Start of INFORMATION
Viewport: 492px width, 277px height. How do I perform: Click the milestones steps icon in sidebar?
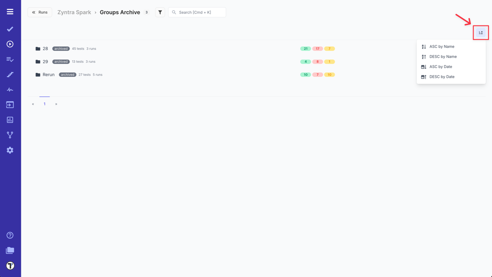pyautogui.click(x=10, y=74)
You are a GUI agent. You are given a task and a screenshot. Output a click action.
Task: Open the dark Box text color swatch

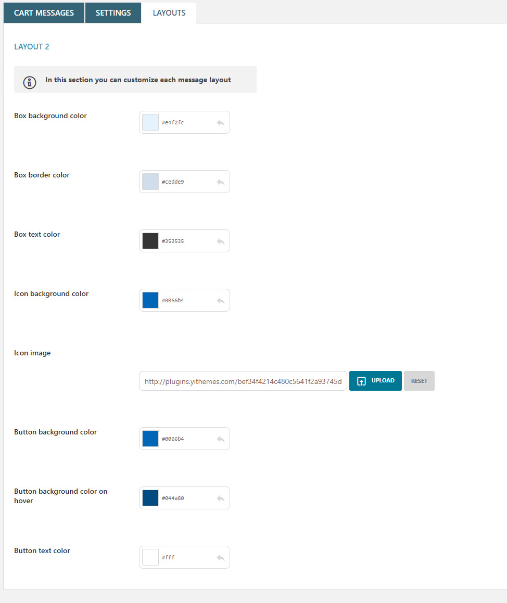tap(150, 241)
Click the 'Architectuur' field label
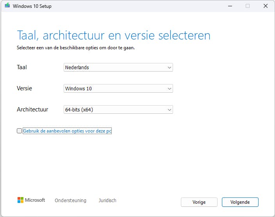275x217 pixels. point(32,109)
End of INFORMATION
§ **TASK PROMPT**
Please copy exactly the lines from the one containing "You are a GUI" through the last line of the records, both ends included, and leave out any pictures.

§ **TASK OUTPUT**
You are a GUI agent. You are given a task and a screenshot. Output a click action.
Task: Open the dark Box text color swatch

tap(150, 241)
Click the 'Architectuur' field label
275x217 pixels. point(32,109)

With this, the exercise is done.